Traveling small


In thinking about the reasons why we travel, it strikes me how different our reasons for travel are today versus in the past. We travel mostly for work or for pleasure these days. As a result, our scope of thinking about travel has narrowed. The noble quest that consumed months or years of one’s life has become more of a vagabond’s wanderings. The pilgrimage that cost us more than just the extended time of being on the road has been reduced to a one to two week missions trip or volunteer vacation.

So just as I was thinking that we’ve lost the “bigness” of travel, the epic or heroic nature of it, I came across this short blog post on Spain-based photographer Alejandro Ferrer Ruiz’s exquisite macro (close-up) photography. In this case, it’s a visual essay on ladybugs in the rain.

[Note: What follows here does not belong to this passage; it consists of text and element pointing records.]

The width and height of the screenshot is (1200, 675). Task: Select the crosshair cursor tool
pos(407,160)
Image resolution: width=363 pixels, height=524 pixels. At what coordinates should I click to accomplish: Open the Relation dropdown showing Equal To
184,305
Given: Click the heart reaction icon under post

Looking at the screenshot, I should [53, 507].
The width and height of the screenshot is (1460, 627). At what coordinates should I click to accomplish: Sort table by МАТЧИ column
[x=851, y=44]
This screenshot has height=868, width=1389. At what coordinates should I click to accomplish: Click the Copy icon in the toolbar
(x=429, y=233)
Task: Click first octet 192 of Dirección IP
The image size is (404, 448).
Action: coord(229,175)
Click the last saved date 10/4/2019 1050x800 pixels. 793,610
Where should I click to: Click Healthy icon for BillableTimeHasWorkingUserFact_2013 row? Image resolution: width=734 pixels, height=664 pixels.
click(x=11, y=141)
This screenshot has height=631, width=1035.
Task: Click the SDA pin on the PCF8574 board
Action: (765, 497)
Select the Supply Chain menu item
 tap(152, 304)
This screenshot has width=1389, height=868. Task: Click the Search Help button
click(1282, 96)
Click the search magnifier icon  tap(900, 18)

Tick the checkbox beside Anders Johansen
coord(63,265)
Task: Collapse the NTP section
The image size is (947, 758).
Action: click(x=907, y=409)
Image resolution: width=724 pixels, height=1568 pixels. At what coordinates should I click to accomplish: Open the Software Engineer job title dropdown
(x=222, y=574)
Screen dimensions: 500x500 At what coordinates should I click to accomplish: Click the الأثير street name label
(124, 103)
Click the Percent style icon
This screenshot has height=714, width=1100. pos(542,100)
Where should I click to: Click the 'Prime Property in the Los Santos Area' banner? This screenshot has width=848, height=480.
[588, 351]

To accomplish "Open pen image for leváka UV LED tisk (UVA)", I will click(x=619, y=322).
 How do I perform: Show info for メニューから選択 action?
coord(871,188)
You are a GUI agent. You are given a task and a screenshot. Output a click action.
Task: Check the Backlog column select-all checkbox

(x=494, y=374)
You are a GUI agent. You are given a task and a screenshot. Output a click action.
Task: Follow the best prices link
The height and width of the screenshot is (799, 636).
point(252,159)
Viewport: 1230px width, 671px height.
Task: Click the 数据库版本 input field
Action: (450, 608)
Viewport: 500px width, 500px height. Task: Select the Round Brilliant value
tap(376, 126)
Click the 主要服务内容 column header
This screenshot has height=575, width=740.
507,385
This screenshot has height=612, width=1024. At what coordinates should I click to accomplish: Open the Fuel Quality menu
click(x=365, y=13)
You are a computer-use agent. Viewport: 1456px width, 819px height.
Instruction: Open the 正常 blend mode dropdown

These beautiful images remind me, once again, that beauty and wonder and discovery are all about us. We don’t always have to go far or even go “big.” Sometimes much of what we travel for lies in the small revelations that are ours to experience if we have but eyes (or in this case, the photographic lens!) to see them.

I don’t want to give up on the big quests. I think we need such journeys to pull us out of ourselves and become more than we are currently. But those big trips tend to be few and far between. In the meantime, we can learn to see – and appreciate – the small journeys available right where we live.